Prior to trial before the District Court for the Western District of Texas, CH Lighting conceded infringement of the ’125 and ’540 patents. At trial, the district court granted Super Lighting’s motions to exclude evidence relating to the validity of the asserted claims of the ’125 and ’540 patents and subsequently granted Super Lighting’s motion for judgment as a matter of law (“JMOL”) that the ’125 and ’540 patents were not invalid on the ground of an on-sale bar. The jury found the ’140 patent infringed and not invalid and awarded damages for infringement of claims of all three patents. CH Lighting appealed.
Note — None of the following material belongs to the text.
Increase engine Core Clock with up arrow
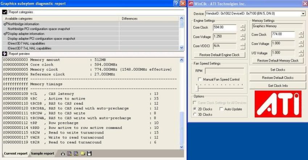The image size is (308, 160). [x=242, y=26]
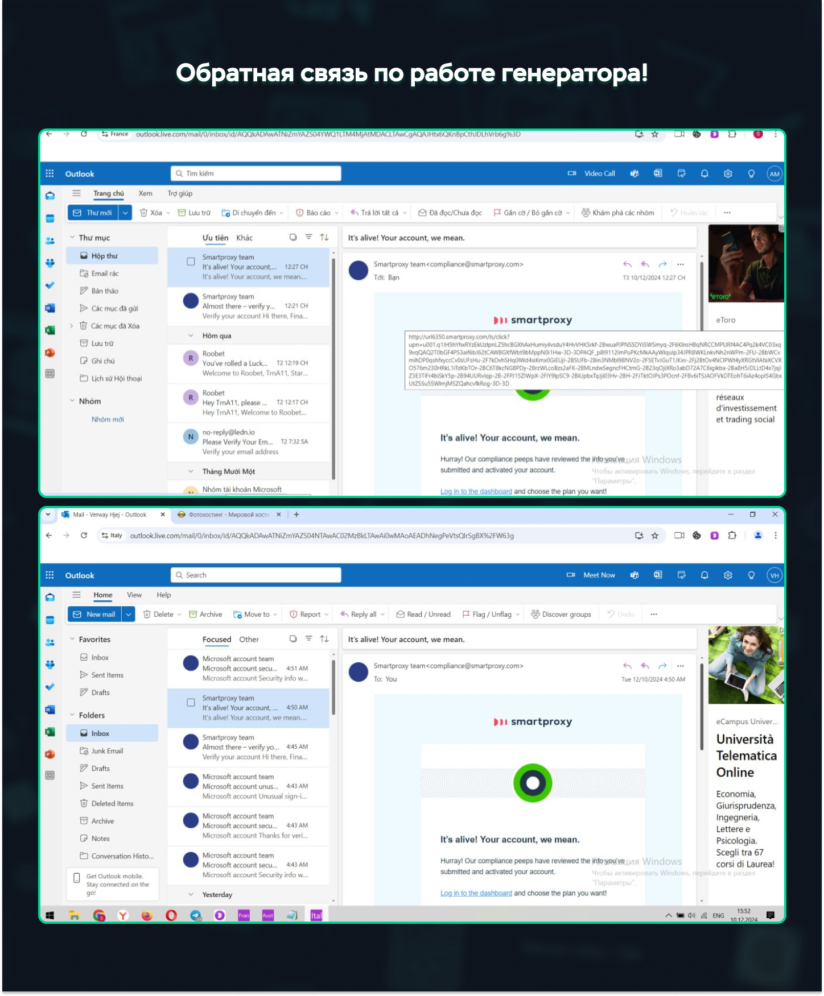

At the Federal Circuit, the central issue was whether the ’125 and ’540 patents were invalid under the on-sale bar provision of 35 U.S.C. § 102(a), which prohibits the patenting of inventions that were on sale before their effective filing dates.
In the district court, CH Lighting had attempted to authenticate documents that would establish the on-sale date of patented products through a new witness after CH Lighting’s original witness had become unavailable. But the district court excluded the new witness’s testimony on procedural grounds, finding insufficient notice. CH Lighting also tried to introduce documentary evidence that patented products were on the market before the patent filing date, but the district court also excluded this piece of evidence—first stating that it was only relevant to CH Lighting’s abandoned inequitable conduct defense, then later reasoning that the tubes described in the document were of a different wattage than the bulbs that CH Lighting’s expert had physically reviewed and analyzed.
The Federal Circuit held both exclusions to be an abuse of discretion. With respect to the exclusion of the authenticating witness, the Federal Circuit determined that there is no Federal Rule or local rule requiring parties to identify in advance which witnesses would authenticate documents. With respect to the exclusion of documentary evidence, the Federal Circuit found that the evidence did relate to invalidity (and not just inequitable conduct) and that the wattage was not relevant to the on-sale bar question (although it might be relevant to the expert’s credibility).
Regarding the ’140 patent, the Federal Circuit affirmed the jury’s infringement and validity verdicts, concluding that substantial evidence supported them.
The Court also addressed the admissibility and reliability of Plaintiff’s damages expert’s testimony under Rule 702 of the Federal Rules of Evidence and in light of the recent Federal Circuit EcoFactor, Inc. v. Google LLC case. Below, CH Lighting filed a Daubert motion and a motion for a new trial, arguing that—while the expert relied on prior portfolio licenses to calculate a reasonable royalty—the expert did not adequately apportion the license fees to account for patents in the portfolio that were not asserted in the case. Because the district court denied the Daubert motion without explanation and provided only a brief elaboration when denying the motion for a new trial, the Federal Circuit found that the district court should have conducted a more thorough analysis of the expert testimony to ensure its reliability and proper apportionment.
In sum, the Federal Circuit affirmed in part (as to infringement and validity of the ’140 patent), reversed in part (as to the JMOL on the ’125 and ’540 patents), vacated the damages award, and remanded for a new trial on the validity of the ’125 and ’540 patents and on damages for all three patents.